Hal ini sangat penting dari sudut pandang Eropa: Baik Harris maupun Biden ingin sekali lagi memperkuat hubungan dengan UE – dan juga dengan Jerman. Tujuannya adalah kerja sama, bukan konfrontasi seperti di bawah kepemimpinan Trump.
Namun, hubungan AS dan UE tidak akan lepas dari konflik, bahkan di bawah pemerintahan yang dipimpin oleh Biden dan Harris. Seperti Trump, Biden adalah pengkritik keras proyek pipa Nord Stream 2 Jerman-Rusia; Seperti Trump, Biden juga akan menyerukan lebih banyak keterlibatan Eropa dalam NATO. Selain itu, ketergantungan ekonomi yang terus berlanjut di banyak negara UE terhadap Tiongkok akan menjadi hal yang penting bagi pemerintahan Biden.
Tanggapan dari Kamala Harris untuk pertanyaan dari Dewan Hubungan Luar Negeri pada Agustus 2019 namun, hal ini menunjukkan bahwa konflik dengan UE akan diselesaikan secara berbeda jika Partai Demokrat memenangkan pemilu.
“Pencapaian terbesar kebijakan luar negeri Amerika adalah tatanan pascaperang dengan lembaga-lembaga internasional, undang-undang, dan pembangunan negara-negara demokratis, yang merupakan kontribusi kami,” kata Harris saat itu. “Selama beberapa generasi, presiden kedua partai telah membangun jaringan mitra yang setia.

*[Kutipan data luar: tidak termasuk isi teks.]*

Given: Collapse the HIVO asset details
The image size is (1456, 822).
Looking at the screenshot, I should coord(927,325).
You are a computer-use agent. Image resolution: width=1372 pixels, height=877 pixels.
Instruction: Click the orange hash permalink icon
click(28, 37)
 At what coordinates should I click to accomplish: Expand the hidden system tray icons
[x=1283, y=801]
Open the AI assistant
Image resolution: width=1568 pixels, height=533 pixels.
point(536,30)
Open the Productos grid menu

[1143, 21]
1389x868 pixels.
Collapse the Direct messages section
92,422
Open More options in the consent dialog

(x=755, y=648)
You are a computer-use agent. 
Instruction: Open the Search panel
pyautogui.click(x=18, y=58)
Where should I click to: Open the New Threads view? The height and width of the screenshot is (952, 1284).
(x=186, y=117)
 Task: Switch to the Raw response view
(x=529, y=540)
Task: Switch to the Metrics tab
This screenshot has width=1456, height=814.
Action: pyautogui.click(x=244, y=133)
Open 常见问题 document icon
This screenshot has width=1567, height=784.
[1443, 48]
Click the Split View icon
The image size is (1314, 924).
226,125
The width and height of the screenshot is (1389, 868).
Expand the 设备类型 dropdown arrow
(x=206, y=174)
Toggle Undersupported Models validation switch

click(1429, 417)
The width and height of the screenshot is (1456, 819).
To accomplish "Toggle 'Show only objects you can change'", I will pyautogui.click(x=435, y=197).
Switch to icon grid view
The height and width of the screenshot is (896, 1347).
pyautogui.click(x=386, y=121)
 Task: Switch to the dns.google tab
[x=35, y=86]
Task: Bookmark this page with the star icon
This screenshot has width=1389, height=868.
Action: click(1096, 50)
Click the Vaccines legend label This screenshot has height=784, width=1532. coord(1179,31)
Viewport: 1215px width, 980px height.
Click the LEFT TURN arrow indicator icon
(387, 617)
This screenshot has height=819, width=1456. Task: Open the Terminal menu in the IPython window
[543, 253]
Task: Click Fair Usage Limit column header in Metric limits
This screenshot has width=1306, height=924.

Negara-negara ini telah berkontribusi terhadap kemakmuran kita dan bersama kita telah melewati krisis internasional yang paling sulit pada masa damai dan perang. Kesalahan terbesar kami adalah membahayakan semua kemajuan dan pencapaian ini dengan berpartisipasi dalam perang yang gagal, memakan banyak korban jiwa, mengganggu stabilitas kawasan, dan merusak reputasi kami di komunitas internasional.”